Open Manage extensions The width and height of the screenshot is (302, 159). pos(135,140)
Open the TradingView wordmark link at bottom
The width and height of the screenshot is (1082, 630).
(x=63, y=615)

########

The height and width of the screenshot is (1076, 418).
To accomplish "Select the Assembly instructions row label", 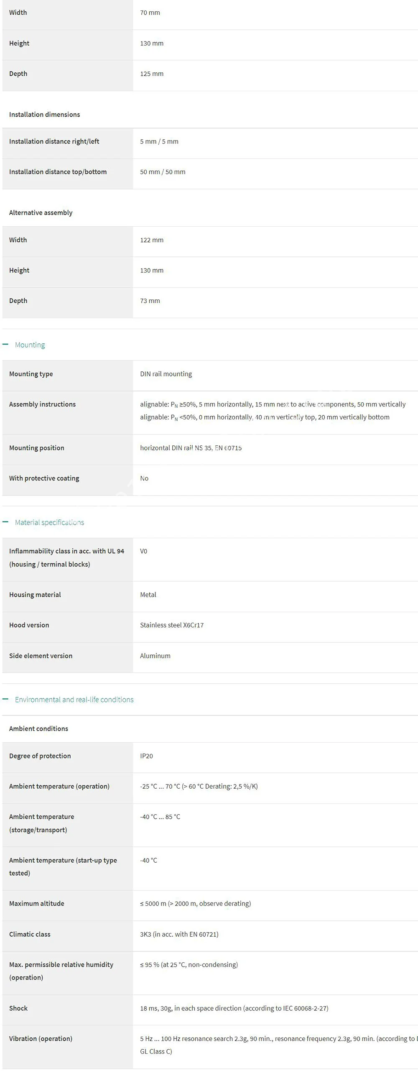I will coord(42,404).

########

* [EXERCISE AIM]
Retype the lines of the records exactly, from the line containing "Open Manage extensions" through the line containing "(x=63, y=615)", with both of those lines included.

* [REPLY TO THE EXERCISE]
Open Manage extensions The width and height of the screenshot is (302, 159). pos(135,140)
Open the TradingView wordmark link at bottom
The width and height of the screenshot is (1082, 630).
(x=63, y=615)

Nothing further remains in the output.